[start of Records provided]
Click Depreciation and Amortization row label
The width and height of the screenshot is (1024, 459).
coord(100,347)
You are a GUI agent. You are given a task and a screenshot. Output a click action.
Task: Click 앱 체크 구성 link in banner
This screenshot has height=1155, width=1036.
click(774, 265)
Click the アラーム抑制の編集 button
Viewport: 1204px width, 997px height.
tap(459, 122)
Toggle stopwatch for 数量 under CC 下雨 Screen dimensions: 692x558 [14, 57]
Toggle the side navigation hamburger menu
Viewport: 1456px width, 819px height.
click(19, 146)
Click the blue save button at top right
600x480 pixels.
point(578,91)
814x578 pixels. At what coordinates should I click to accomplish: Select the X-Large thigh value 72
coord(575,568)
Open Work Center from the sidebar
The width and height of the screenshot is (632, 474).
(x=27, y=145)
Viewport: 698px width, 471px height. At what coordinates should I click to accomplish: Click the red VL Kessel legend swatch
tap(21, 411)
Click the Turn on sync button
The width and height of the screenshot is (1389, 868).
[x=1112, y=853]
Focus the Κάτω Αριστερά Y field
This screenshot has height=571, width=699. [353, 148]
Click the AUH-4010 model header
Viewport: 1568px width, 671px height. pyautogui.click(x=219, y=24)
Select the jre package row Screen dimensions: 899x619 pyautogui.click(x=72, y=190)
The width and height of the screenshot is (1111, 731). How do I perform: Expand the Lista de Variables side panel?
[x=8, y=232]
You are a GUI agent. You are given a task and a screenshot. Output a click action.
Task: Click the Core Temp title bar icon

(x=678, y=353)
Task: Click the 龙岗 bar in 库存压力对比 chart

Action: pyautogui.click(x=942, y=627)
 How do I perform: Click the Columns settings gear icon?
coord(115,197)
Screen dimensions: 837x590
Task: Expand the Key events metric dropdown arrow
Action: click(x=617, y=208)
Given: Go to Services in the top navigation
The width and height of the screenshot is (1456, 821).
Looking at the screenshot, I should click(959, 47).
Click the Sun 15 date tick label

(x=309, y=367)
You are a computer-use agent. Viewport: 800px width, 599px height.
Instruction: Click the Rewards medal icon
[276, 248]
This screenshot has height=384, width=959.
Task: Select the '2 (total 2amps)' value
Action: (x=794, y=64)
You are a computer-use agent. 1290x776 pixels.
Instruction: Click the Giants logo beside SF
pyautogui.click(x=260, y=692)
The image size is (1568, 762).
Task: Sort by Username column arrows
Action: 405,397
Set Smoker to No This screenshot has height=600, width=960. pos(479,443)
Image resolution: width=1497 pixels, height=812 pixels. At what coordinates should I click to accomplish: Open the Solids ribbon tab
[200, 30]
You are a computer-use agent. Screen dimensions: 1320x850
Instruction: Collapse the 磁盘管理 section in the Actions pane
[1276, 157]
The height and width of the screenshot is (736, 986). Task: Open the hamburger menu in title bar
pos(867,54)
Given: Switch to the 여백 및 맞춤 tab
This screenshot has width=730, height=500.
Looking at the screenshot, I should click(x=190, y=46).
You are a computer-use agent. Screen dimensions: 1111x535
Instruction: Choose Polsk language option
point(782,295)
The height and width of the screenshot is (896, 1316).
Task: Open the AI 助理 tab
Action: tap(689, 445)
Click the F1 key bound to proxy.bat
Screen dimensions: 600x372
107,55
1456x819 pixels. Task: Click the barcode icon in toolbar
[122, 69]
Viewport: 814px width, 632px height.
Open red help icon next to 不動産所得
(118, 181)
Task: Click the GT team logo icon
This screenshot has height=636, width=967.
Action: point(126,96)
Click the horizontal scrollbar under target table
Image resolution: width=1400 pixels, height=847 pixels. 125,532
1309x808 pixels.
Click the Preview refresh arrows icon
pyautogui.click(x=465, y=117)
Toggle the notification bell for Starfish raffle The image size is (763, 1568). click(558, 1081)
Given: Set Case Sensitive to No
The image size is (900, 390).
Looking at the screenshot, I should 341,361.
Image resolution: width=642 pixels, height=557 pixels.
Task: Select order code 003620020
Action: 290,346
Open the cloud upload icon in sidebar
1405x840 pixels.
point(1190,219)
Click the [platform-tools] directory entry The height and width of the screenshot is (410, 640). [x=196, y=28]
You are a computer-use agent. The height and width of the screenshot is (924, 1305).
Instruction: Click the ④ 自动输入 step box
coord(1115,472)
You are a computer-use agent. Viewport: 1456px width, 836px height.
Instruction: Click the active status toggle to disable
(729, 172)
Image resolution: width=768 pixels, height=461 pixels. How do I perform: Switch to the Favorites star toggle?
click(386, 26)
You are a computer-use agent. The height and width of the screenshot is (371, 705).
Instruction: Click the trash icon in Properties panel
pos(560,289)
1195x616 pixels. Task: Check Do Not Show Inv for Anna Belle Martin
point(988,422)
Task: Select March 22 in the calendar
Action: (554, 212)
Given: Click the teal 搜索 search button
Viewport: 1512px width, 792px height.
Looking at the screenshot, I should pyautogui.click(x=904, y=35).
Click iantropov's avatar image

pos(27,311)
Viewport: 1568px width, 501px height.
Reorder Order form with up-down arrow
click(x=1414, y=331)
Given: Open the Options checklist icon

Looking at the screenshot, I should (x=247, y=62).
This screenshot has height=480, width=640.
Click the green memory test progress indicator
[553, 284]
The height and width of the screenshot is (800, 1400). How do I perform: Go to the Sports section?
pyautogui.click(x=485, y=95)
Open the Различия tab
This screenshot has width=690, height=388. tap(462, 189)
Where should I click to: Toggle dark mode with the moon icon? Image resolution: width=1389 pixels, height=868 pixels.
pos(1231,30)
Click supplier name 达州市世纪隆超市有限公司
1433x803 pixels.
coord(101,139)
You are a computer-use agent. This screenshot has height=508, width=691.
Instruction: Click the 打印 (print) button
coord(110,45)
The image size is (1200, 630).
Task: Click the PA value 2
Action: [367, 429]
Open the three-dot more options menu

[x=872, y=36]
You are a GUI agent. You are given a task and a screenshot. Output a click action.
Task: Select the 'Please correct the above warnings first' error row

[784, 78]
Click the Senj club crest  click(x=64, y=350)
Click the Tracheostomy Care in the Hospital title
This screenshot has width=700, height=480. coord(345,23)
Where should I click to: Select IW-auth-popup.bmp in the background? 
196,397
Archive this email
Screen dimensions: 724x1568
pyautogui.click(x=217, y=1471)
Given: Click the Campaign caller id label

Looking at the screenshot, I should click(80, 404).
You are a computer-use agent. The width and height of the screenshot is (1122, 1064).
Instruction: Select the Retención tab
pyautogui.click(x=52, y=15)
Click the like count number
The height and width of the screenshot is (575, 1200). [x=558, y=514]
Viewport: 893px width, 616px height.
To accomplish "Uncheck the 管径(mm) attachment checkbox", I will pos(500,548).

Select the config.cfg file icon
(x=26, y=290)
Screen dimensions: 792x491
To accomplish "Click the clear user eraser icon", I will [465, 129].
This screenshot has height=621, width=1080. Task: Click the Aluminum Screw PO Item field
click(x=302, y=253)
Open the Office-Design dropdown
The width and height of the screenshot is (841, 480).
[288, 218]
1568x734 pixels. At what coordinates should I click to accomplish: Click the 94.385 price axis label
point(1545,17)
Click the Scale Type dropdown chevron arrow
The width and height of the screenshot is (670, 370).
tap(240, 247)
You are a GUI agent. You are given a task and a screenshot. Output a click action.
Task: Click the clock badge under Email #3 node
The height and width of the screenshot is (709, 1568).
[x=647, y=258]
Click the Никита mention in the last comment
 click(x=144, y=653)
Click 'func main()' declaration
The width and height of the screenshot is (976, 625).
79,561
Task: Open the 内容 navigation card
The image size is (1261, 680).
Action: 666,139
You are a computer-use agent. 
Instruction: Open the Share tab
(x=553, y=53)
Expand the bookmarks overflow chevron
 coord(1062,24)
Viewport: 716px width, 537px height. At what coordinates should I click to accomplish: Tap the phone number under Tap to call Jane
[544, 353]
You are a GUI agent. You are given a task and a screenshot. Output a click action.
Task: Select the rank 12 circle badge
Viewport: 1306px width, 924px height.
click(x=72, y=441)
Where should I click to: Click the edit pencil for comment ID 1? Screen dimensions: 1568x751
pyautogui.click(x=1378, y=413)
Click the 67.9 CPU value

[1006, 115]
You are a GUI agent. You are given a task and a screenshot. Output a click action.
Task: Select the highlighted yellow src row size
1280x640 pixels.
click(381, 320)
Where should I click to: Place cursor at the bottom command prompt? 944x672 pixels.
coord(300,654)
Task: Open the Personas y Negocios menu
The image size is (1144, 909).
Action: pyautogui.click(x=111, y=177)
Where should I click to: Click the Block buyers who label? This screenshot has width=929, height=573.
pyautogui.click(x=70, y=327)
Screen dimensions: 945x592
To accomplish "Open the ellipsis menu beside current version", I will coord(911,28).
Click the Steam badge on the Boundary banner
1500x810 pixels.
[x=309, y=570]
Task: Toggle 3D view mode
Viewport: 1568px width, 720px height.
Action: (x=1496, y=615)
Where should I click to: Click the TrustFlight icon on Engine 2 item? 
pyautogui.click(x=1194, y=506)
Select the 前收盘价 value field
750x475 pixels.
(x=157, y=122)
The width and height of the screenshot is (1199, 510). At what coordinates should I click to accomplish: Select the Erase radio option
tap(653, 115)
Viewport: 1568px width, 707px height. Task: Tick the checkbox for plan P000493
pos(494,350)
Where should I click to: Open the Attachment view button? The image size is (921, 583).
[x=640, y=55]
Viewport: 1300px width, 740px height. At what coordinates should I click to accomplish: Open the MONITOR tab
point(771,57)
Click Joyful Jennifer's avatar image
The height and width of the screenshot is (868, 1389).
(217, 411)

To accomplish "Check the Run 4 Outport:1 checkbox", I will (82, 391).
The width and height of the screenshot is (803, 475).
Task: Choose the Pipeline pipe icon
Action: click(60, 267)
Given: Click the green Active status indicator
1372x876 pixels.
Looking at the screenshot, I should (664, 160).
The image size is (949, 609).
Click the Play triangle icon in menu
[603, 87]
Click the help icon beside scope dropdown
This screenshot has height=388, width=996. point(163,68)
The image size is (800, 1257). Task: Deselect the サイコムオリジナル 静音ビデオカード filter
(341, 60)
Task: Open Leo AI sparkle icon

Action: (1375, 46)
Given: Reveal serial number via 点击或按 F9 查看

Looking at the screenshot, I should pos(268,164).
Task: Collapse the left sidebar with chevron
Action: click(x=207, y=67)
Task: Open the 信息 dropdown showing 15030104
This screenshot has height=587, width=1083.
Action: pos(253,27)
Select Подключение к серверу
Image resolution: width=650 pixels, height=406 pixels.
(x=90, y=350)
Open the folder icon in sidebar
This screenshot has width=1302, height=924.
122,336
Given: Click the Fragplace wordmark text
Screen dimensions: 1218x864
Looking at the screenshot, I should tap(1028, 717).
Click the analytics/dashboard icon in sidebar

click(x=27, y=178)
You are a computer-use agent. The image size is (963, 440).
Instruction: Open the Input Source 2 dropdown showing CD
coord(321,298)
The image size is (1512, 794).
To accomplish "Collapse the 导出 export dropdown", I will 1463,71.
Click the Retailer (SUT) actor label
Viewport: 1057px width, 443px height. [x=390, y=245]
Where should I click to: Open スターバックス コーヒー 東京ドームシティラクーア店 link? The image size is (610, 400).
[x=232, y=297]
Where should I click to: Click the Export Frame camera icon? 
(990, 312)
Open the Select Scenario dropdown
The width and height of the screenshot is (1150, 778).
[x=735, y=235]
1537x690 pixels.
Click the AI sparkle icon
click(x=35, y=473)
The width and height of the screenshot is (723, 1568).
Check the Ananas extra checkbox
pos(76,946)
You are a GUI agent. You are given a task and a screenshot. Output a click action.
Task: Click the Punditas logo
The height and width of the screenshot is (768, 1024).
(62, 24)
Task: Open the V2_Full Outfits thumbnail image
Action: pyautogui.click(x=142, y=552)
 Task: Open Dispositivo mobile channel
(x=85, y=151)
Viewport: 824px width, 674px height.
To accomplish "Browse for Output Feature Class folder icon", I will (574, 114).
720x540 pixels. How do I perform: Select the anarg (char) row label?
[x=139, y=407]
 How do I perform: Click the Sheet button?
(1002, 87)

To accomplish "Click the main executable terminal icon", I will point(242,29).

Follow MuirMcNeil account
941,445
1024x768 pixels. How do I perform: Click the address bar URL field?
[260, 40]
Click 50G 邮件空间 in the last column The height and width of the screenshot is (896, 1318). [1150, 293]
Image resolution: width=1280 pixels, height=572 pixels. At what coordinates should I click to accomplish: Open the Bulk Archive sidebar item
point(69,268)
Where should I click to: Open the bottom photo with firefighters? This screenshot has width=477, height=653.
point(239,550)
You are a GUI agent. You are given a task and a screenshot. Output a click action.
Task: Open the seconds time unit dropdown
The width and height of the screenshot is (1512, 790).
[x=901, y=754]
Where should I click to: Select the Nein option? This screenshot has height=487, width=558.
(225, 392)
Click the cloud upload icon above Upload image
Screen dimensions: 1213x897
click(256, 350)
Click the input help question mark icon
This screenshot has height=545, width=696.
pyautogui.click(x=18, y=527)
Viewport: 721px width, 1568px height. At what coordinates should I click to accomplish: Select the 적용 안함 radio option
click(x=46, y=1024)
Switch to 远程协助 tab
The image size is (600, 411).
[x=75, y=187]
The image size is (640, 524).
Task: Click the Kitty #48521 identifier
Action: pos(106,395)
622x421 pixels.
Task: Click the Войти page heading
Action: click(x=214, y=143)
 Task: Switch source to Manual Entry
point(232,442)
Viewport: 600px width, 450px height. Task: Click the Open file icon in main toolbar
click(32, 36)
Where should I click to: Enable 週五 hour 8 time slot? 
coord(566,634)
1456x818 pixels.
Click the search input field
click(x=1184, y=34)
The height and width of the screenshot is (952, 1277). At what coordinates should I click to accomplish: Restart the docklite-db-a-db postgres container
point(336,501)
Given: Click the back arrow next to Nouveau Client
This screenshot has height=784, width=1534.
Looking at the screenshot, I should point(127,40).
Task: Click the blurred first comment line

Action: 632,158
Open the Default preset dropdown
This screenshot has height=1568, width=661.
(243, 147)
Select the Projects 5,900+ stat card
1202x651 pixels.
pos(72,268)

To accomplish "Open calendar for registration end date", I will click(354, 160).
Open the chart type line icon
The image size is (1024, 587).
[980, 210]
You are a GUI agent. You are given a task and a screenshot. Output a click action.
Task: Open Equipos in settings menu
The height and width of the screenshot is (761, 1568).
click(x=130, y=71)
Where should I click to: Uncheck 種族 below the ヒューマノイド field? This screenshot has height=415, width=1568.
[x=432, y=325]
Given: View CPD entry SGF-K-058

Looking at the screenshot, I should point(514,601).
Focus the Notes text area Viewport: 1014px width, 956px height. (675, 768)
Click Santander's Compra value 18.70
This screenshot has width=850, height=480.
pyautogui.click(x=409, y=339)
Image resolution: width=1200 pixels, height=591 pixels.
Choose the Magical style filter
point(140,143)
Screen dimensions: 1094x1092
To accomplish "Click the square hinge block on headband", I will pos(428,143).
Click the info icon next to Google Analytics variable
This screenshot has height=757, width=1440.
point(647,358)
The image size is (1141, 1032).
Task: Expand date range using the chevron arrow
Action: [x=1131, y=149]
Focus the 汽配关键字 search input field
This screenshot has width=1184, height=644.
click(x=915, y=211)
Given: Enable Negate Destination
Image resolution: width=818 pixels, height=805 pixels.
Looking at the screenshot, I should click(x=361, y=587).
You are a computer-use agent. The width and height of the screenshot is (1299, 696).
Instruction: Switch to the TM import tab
[end of Records provided]
*Written instruction*.
Please copy out the lines of the records verbatim, starting with the line containing "You are a computer-use agent. Screen dimensions: 1320x850" and going on through the line containing "Looking at the screenshot, I should click(x=190, y=46).".

*Result below*.
You are a computer-use agent. Screen dimensions: 1320x850
Instruction: Collapse the 磁盘管理 section in the Actions pane
[1276, 157]
The height and width of the screenshot is (736, 986). Task: Open the hamburger menu in title bar
pos(867,54)
Given: Switch to the 여백 및 맞춤 tab
This screenshot has width=730, height=500.
Looking at the screenshot, I should click(x=190, y=46).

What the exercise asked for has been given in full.